Dataset records
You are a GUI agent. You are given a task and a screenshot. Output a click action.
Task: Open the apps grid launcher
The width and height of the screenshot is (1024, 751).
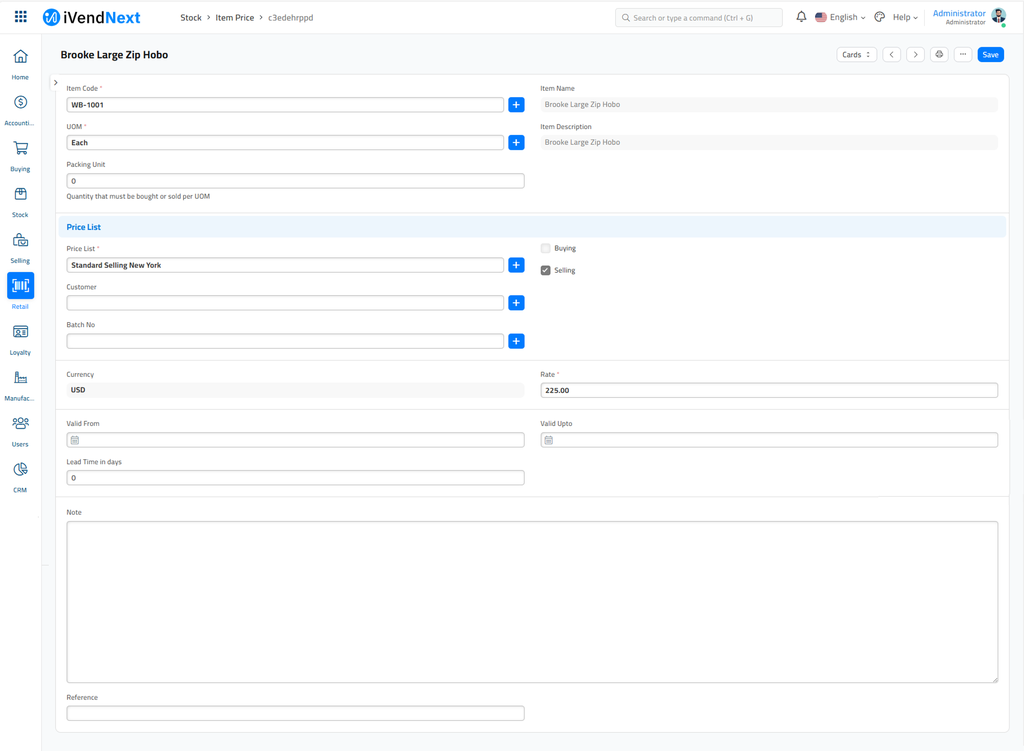pyautogui.click(x=20, y=17)
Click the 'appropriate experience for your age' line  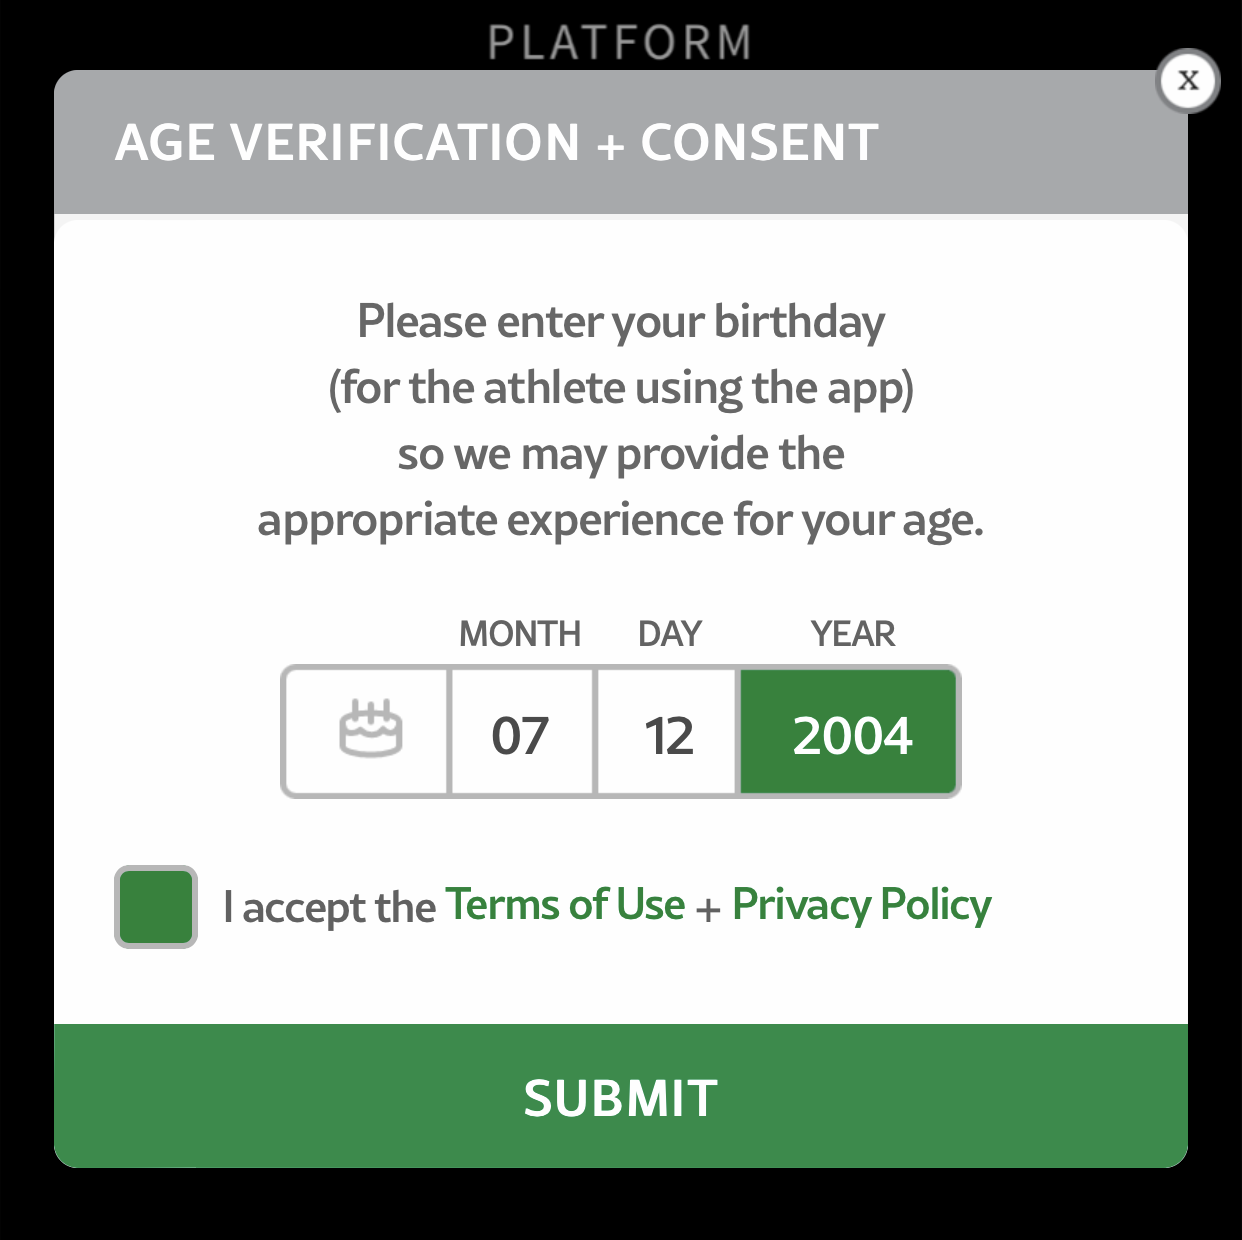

• [Task brief]
Output each line of the material above as a numbered list, leaving out blank lines and the pictures.

• [Output below]
1. You are a GUI agent. You are given a task and a screenshot. Output a click action.
2. Task: Open the apps grid launcher
3. The width and height of the screenshot is (1024, 751).
4. pyautogui.click(x=20, y=17)
5. Click the 'appropriate experience for your age' line  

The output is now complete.